§ TASK
Rewrite the lines from the start of the items up to and including the line with "Image resolution: width=768" as a numbered list, leaving out any blank lines.

━━━━━ MATERIAL ━━━━━

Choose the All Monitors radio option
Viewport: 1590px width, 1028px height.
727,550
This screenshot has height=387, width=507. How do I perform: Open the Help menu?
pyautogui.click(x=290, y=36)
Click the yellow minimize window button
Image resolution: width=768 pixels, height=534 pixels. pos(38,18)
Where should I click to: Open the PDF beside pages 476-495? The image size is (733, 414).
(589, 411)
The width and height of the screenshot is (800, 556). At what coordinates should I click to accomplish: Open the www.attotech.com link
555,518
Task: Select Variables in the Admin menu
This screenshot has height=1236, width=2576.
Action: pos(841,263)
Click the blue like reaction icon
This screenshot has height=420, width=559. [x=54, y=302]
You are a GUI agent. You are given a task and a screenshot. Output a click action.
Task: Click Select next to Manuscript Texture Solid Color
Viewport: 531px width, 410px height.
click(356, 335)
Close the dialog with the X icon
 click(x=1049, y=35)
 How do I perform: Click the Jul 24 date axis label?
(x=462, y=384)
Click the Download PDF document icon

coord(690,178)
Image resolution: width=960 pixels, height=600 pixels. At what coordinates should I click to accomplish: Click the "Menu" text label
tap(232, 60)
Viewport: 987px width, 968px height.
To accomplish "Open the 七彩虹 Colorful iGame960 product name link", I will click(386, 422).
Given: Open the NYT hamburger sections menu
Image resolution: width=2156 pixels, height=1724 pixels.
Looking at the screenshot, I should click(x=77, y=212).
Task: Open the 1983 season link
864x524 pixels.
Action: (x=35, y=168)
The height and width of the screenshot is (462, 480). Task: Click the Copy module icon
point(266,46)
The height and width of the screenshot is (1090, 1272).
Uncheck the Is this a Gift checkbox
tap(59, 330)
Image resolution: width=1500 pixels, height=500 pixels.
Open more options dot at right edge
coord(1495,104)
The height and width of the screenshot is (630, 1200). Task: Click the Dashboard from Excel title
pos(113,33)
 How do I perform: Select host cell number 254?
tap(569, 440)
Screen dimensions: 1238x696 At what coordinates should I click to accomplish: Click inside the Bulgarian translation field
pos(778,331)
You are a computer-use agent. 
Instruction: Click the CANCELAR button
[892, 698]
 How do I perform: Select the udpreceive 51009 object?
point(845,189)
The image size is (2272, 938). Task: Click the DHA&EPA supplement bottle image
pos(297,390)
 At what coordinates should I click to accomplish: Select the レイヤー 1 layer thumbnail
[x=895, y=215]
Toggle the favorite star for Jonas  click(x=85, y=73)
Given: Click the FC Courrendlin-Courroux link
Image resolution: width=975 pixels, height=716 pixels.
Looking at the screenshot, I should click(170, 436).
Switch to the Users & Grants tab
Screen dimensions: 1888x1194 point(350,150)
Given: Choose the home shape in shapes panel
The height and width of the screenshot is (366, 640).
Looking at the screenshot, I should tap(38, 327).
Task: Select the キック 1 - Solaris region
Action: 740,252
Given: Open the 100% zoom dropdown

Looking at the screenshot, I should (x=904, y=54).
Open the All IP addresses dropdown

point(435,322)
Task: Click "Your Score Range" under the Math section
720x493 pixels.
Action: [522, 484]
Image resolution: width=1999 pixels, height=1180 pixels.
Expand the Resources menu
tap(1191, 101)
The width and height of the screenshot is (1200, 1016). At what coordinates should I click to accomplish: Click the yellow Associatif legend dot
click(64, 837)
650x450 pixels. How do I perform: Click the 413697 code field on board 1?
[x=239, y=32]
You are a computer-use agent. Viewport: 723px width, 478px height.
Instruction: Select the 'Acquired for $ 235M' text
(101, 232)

━━━━━

§ RESPONSE TO THIS TASK
1. Choose the All Monitors radio option
2. Viewport: 1590px width, 1028px height.
3. 727,550
4. This screenshot has height=387, width=507. How do I perform: Open the Help menu?
5. pyautogui.click(x=290, y=36)
6. Click the yellow minimize window button
7. Image resolution: width=768 pixels, height=534 pixels. pos(38,18)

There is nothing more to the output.